El santo crisma se utiliza en sacramentos fundamentales como el Bautismo, la Confirmación y el Orden Sacerdotal, además de la dedicación de altares y templos. El óleo de los catecúmenos prepara espiritualmente a quienes recibirán el bautismo, mientras que el de los enfermos acompaña a quienes atraviesan momentos de enfermedad o fragilidad.
A nivel mundial, esta liturgia tiene una profunda raíz teológica, ya que recuerda la institución del sacerdocio ministerial por Cristo en la Última Cena y reafirma la misión de la Iglesia de santificar al pueblo de Dios a través de los sacramentos.
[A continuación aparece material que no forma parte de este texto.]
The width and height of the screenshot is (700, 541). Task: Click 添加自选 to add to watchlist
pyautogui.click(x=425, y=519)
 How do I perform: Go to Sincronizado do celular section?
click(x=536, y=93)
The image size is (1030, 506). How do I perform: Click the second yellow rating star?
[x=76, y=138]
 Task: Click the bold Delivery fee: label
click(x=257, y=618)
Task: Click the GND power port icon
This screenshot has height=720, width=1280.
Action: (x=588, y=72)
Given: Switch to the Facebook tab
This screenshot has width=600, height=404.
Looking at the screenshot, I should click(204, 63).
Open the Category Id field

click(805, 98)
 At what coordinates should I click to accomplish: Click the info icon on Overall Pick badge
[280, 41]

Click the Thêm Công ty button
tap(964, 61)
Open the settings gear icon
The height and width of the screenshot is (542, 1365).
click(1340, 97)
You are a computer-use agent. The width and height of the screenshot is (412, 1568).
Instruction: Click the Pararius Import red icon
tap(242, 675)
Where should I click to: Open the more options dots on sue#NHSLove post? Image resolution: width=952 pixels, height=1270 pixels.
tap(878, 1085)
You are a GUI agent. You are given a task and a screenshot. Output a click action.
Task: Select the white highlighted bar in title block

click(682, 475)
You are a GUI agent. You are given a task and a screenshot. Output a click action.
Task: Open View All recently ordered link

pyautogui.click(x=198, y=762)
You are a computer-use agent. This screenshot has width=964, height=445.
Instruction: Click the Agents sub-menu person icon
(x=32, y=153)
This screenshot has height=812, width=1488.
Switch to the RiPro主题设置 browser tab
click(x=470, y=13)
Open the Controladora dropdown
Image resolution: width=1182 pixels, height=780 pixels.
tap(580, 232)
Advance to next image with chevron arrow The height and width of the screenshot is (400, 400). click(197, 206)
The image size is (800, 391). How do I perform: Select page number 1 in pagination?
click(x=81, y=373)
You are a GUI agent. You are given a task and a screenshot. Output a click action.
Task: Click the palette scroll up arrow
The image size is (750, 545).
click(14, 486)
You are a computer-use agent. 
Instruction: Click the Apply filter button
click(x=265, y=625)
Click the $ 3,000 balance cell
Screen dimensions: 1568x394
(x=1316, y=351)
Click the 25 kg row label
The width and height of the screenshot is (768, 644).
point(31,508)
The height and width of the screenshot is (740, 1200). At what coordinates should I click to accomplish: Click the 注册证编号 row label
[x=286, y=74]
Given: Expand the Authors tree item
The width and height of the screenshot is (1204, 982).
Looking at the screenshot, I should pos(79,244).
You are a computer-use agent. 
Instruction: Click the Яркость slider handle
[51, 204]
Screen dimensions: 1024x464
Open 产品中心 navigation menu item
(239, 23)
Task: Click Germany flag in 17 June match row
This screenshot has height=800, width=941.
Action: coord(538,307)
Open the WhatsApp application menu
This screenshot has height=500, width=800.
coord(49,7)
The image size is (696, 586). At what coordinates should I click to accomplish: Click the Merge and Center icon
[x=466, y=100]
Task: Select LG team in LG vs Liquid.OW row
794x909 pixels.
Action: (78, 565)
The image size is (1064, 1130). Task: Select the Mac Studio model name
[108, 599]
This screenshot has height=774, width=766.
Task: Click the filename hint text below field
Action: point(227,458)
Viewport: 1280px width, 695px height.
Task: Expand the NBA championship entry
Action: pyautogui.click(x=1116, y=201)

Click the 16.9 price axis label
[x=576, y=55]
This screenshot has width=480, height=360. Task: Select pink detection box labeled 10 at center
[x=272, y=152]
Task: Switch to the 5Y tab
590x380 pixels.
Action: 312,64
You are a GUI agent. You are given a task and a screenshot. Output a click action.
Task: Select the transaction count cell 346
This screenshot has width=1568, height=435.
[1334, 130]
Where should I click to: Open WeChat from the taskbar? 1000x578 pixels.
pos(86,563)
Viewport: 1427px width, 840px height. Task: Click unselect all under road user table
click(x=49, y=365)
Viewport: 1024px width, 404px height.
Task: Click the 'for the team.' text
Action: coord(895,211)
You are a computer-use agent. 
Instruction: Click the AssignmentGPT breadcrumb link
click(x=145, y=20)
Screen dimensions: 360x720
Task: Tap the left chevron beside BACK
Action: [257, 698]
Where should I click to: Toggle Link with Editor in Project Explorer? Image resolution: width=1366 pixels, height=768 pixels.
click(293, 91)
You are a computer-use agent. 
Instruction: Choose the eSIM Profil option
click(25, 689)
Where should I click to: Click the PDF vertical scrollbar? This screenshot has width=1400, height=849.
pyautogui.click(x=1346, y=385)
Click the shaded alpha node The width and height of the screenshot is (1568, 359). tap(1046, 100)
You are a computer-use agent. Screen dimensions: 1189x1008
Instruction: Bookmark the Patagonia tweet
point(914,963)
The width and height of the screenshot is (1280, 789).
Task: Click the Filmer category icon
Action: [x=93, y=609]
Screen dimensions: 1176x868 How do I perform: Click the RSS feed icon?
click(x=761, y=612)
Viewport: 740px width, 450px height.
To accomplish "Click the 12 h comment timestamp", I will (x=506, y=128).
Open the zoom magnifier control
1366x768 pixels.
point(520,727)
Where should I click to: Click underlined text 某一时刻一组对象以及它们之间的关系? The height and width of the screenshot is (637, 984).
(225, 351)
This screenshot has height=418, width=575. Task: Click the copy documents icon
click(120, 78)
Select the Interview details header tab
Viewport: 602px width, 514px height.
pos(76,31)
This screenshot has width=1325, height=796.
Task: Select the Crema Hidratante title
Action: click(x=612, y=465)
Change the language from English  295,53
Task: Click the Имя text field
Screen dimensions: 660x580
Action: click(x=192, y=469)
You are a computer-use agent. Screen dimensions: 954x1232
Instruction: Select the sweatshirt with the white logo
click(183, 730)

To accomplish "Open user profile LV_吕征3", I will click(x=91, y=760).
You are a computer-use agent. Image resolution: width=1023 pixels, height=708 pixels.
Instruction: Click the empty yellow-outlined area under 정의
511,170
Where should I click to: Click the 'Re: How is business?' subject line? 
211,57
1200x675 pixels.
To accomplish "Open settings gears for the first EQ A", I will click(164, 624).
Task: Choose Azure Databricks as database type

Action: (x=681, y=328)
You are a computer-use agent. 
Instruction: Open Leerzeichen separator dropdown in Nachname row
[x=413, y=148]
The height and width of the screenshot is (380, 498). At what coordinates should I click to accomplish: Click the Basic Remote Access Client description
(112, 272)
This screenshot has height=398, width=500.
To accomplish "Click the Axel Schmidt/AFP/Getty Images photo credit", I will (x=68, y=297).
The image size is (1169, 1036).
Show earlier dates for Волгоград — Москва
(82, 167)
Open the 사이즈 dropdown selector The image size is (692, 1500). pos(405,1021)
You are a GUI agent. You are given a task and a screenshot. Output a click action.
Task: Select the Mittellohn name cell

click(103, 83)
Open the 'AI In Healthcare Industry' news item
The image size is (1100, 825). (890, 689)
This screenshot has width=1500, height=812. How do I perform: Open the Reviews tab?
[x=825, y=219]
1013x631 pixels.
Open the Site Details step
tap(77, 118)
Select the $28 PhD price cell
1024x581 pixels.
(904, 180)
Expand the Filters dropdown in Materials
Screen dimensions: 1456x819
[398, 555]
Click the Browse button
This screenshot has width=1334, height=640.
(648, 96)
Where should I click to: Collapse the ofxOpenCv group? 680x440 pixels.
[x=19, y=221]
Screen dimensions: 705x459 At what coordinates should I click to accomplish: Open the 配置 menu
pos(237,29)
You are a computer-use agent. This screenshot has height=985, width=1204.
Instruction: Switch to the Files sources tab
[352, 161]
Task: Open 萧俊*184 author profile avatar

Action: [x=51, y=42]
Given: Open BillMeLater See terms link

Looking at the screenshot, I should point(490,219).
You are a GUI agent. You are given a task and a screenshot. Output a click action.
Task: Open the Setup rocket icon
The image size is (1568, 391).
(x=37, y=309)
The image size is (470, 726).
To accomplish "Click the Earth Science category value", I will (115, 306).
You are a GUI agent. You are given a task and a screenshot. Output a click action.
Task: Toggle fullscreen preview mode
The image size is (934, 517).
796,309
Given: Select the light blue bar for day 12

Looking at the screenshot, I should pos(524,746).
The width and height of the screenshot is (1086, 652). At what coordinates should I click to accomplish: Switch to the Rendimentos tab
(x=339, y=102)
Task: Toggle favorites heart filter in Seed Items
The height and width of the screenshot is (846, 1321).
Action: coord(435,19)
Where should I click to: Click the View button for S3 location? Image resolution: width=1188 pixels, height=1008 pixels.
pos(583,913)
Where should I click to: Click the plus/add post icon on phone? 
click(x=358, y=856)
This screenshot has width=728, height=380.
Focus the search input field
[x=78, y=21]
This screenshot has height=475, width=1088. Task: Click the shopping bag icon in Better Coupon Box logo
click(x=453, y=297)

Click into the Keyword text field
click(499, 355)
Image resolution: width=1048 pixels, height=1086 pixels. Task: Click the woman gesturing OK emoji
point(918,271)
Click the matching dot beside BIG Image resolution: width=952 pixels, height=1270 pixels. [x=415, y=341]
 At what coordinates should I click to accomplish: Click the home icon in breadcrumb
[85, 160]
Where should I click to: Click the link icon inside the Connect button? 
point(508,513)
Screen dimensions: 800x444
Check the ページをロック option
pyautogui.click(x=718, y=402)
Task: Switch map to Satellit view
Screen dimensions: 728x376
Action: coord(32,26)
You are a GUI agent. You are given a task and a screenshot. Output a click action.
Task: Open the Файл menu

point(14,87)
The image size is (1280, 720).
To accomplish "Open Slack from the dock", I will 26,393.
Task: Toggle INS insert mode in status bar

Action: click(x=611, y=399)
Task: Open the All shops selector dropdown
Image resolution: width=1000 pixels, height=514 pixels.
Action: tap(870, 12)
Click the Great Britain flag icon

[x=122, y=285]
Desde Roma hasta las más pequeñas diócesis, la Misa Crismal es considerada una de las mayores expresiones de comunión dentro de la Iglesia católica.

La Iglesia se prepara para el misterio pascual
Con esta celebración, la Iglesia en Yucatán se declara espiritualmente preparada para vivir los misterios centrales de la fe cristiana: la pasión, muerte y resurrección de Jesucristo.
La renovación sacerdotal no solo fortalece la fidelidad del clero a su ministerio, sino que también reafirma el compromiso evangelizador de la Arquidiócesis en una etapa litúrgica que invita a la conversión, la reconciliación y la esperanza.

Así, entre incienso, oración y el perfume del crisma recién consagrado, la comunidad católica yucateca entra renovada en los días santos, fortalecida en la unidad de su Iglesia y en la misión de anunciar el Evangelio.